Problem to solve>
The line containing "Click the Logout link" marks the start; repeat it and every following line exactly through the end of the entries.

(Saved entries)
================================

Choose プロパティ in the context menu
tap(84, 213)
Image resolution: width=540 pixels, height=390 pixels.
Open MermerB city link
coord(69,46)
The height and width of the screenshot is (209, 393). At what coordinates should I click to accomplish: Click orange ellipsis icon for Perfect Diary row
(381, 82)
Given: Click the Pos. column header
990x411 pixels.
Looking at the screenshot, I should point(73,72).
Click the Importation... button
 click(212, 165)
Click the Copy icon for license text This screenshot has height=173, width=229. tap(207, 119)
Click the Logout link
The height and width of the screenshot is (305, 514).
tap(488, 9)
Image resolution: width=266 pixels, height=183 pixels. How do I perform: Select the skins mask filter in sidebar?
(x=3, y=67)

================================

Result for this exercise>
Click the Logout link
The height and width of the screenshot is (305, 514).
tap(488, 9)
Image resolution: width=266 pixels, height=183 pixels. How do I perform: Select the skins mask filter in sidebar?
(x=3, y=67)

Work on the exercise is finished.